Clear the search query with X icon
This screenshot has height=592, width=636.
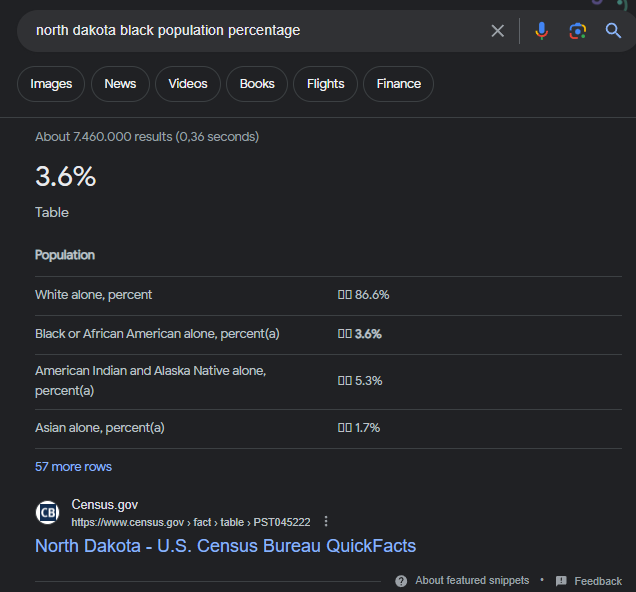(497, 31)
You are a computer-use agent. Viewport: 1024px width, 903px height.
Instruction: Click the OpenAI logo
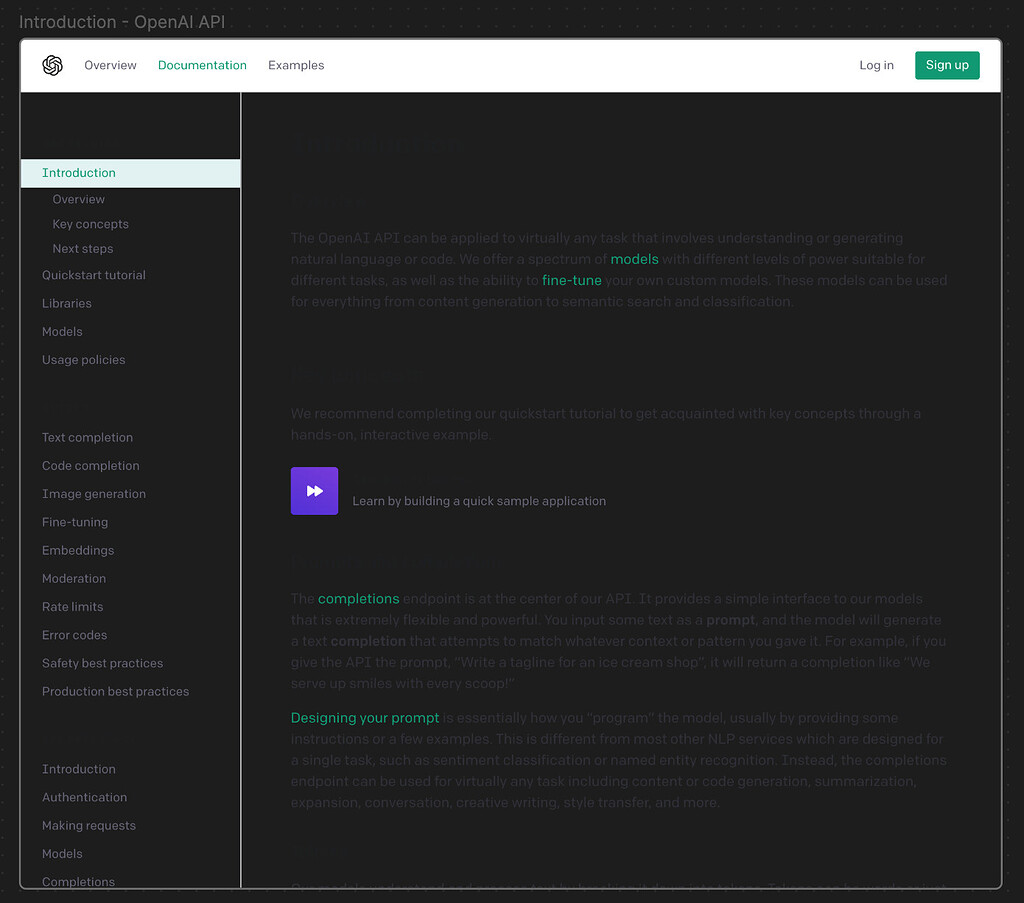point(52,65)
________________________________________
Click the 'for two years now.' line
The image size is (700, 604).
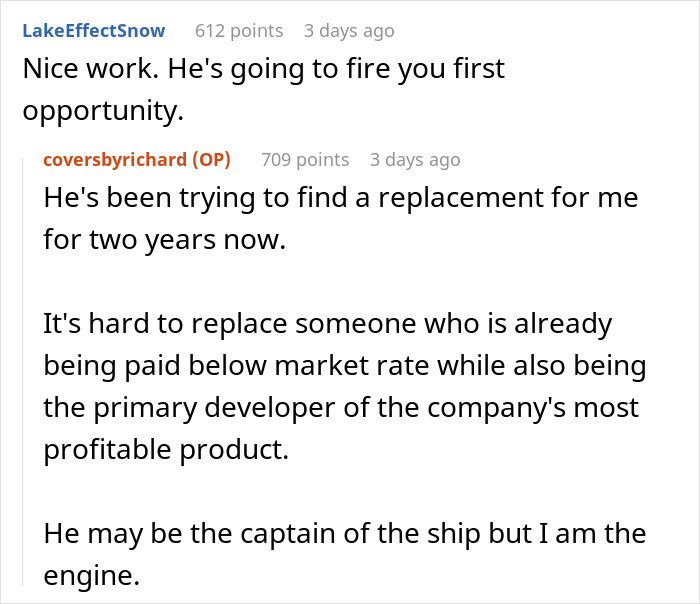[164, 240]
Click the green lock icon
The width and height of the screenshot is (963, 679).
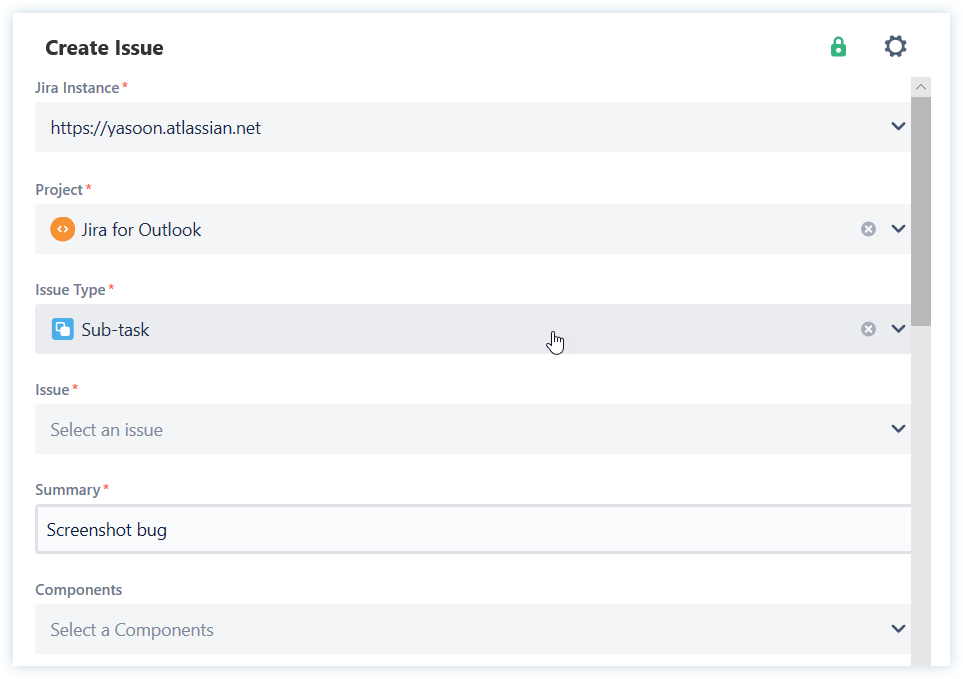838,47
________________________________________
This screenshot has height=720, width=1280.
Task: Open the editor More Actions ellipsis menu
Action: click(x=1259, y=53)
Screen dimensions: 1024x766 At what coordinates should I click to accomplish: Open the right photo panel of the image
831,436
________________________________________
◆ **Task brief**
Every line of the material above that has the string "icon" needs pulling out.

◆ **Solution to the problem**
Clear the search query with X icon
Click the green lock icon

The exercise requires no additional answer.